Hi,
在 2024/03/27 3:49, Florian-Ewald Müller 写道:
Hi Kuai,
here (attached) the promised simple patch.
You can send this patch, LGTM.
Thanks,
Kuai
Best,
Florian
On Tue, Mar 26, 2024 at 4:51 PM Florian-Ewald Müller
<florian-ewald.mueller@xxxxxxxxx> wrote:
Hello Kuai,
Thank you for your comments and questions.
About our tests:
- we used many (>= 100) logical volumes (each 100 GiB big) on top of 3
x md-raid5s (making up a raid50) on 8 SSDs each.
- further we started a fio instance doing random rd/wr (also of random
sizes) on each of those volumes,
And, yes indeed, as you suggested, we observed some performance change
already after adding (first) wq_has_sleeper().

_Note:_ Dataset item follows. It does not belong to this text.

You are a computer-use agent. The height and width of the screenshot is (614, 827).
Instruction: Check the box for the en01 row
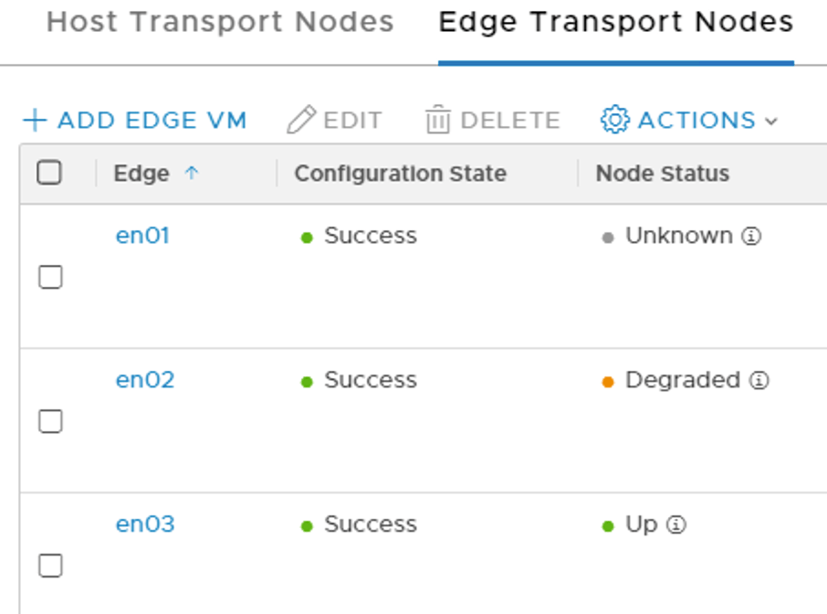point(50,278)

The fio IOPS results improved by around 3-4% - but, in my experience,
every fluctuation <= 3% can also have other reasons (e.g. different
timings, temperature on SSDs, etc.).
Only afterwards, I've also changed the wait queue construct with the
swait variant (sufficient here), as its wake up path is simpler,
faster and with a smaller stack footprint.
Also used the (now since some years available) IDLE state for the
waiting thread to eliminate the (not anymore necessary) checking and
flushing of signals.
This second round of changes, although theoretically an improvement,
didn't bring any measurable performance increase, though.
This was more or less expected.
If you think, the simple adding of the wq_has_sleeper() is more
justifiable, please apply only this change.
Later today, I'll also send you a patch containing only this simple change.
Best regards,
Florian
On Tue, Mar 26, 2024 at 3:09 PM Yu Kuai <yukuai1@xxxxxxxxxxxxxxx> wrote:
Hi,
在 2024/03/26 13:22, Jinpu Wang 写道:
Hi Song, hi Kuai,
ping, Any comments?
Thx!
On Thu, Mar 7, 2024 at 1:08 PM Jack Wang <jinpu.wang@xxxxxxxxx> wrote:
From: Florian-Ewald Mueller <florian-ewald.mueller@xxxxxxxxx>
Replace md_thread's wait_event()/wake_up() related calls with their
simple swait~ variants to improve performance as well as memory and
stack footprint.
Use the IDLE state for the worker thread put to sleep instead of
misusing the INTERRUPTIBLE state combined with flushing signals
just for not contributing to system's cpu load-average stats.
Also check for sleeping thread before attempting its wake_up in
md_wakeup_thread() for avoiding unnecessary spinlock contention.
I think it'll be better to split this into a seperate patch.
And can you check if we just add wq_has_sleeper(), will there be
performance improvement?
With this patch (backported) on a kernel 6.1, the IOPS improved
by around 4% with raid1 and/or raid5, in high IO load scenarios.
Can you be more specifical about your test? because from what I know,
IO fast path doesn't involved with daemon thread, and I don't understand
yet where the 4% improvement is from.
Thanks,
Kuai